末期古墳とは 《歴史・生活・北海道》

7世紀から10世紀にかけて東北地方北部と北海道道央の石狩低地帯に造られた、円形を基本とした墳墓である。

北海道式古墳という別名があり、また、蝦夷系墳墓という名称も提案されており、蝦夷と呼ばれた人々によって造られたものと推定されている。

1931年、北海道札幌郡江別町(現・江別市)で江別古墳群が発見され、1934年、江別古墳群と千歳郡恵庭村(現・恵庭市)にある茂漁古墳群(柏木東遺跡)の発掘結果から後藤守一により北海道式古墳という名称が提案された。

これは古墳時代に本州各地で造営された古墳とは異なる、墳丘を持った墳墓という意味で名づけられた。

しかしそれらの墳墓が古墳に当たるものかどうかは意見が分かれ、古墳ではなく墳丘墓とした研究者もおり、また古墳の一種とする研究者の中からも1960年代に末期古墳という名称が提案された。

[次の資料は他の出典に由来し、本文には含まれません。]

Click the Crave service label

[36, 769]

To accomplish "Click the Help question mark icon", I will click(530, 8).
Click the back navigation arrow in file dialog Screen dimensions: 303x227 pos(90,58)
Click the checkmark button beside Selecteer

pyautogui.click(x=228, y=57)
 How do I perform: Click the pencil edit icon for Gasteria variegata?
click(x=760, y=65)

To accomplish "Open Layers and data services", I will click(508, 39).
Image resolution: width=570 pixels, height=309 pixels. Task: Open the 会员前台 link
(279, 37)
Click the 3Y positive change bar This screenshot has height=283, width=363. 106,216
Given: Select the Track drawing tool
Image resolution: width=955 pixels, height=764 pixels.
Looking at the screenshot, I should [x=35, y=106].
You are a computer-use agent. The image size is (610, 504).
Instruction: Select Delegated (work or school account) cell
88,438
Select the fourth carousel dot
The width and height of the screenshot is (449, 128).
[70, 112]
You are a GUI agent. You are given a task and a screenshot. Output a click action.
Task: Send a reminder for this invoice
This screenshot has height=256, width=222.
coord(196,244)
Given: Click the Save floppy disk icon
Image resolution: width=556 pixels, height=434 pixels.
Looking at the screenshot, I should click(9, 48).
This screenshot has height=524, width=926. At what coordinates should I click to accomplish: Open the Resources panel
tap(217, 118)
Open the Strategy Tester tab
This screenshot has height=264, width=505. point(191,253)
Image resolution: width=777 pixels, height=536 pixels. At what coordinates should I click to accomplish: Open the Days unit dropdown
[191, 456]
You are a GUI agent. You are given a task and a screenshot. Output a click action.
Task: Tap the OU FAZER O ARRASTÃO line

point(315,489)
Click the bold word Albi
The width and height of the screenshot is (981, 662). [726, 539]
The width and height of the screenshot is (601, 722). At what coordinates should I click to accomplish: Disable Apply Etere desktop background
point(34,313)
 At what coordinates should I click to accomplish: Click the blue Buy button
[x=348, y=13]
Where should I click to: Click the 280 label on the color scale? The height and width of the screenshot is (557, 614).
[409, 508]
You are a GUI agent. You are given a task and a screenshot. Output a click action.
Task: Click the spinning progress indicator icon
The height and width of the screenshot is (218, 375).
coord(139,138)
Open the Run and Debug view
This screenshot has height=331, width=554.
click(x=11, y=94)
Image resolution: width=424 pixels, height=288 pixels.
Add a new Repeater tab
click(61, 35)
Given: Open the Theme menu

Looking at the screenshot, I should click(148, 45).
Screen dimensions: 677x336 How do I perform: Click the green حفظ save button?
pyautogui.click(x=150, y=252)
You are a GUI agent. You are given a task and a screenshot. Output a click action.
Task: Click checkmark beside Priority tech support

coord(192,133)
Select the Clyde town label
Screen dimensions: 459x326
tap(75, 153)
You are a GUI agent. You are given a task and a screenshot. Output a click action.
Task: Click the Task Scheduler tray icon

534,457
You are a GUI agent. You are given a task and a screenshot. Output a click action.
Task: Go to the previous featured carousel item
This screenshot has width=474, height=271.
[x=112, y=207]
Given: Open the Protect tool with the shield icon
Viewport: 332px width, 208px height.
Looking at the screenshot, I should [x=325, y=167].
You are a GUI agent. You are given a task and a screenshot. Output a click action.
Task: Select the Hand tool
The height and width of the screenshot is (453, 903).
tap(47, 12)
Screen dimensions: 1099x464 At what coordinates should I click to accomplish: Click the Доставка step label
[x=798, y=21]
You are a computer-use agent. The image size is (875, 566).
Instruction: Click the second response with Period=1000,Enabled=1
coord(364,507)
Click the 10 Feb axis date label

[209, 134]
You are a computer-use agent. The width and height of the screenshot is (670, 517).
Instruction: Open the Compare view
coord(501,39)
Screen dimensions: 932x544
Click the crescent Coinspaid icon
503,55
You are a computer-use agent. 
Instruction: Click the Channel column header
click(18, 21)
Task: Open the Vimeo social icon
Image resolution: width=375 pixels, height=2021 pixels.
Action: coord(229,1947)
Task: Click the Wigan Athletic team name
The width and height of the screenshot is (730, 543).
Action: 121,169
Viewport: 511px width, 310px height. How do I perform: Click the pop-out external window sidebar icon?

末期古墳は東北地方の青森県、岩手県、秋田県と宮城県北部、そして北海道道央の石狩低地帯に分布している。

その他、山形県の庄内平野には未調査の小円墳群があり、末期古墳の可能性がある。築造年代は7世紀初頭から10世紀にかけてとされる。

7世紀前半、北上川中・上流域と馬淵川流域で始まった末期古墳の造営は、8世紀から9世紀にかけて東北地方北部と北海道の石狩低地帯へと分布範囲が広がった。

発掘時に確認された十和田湖の915年大噴火で噴出した火山灰と、白頭山の10世紀前半と推定されている大噴火による火山灰によって、場所によっては10世紀前半まで末期古墳の造営が続いていたことが明らかになっている。

末期古墳は多くの墳墓が密集して造られる群集墳のような形で造られ、青森県の阿光坊古墳群のように、多い場合では100基を越える末期古墳で構成されることもある。

同じ地域で長い期間、末期古墳が造られ続けた例もあり、青森県の丹後平古墳群では7世紀後半から9世紀後半までの約200年間、阿光坊古墳群では、7世紀前半から9世紀末まで300年近くにわたって末期古墳が造られ続けた。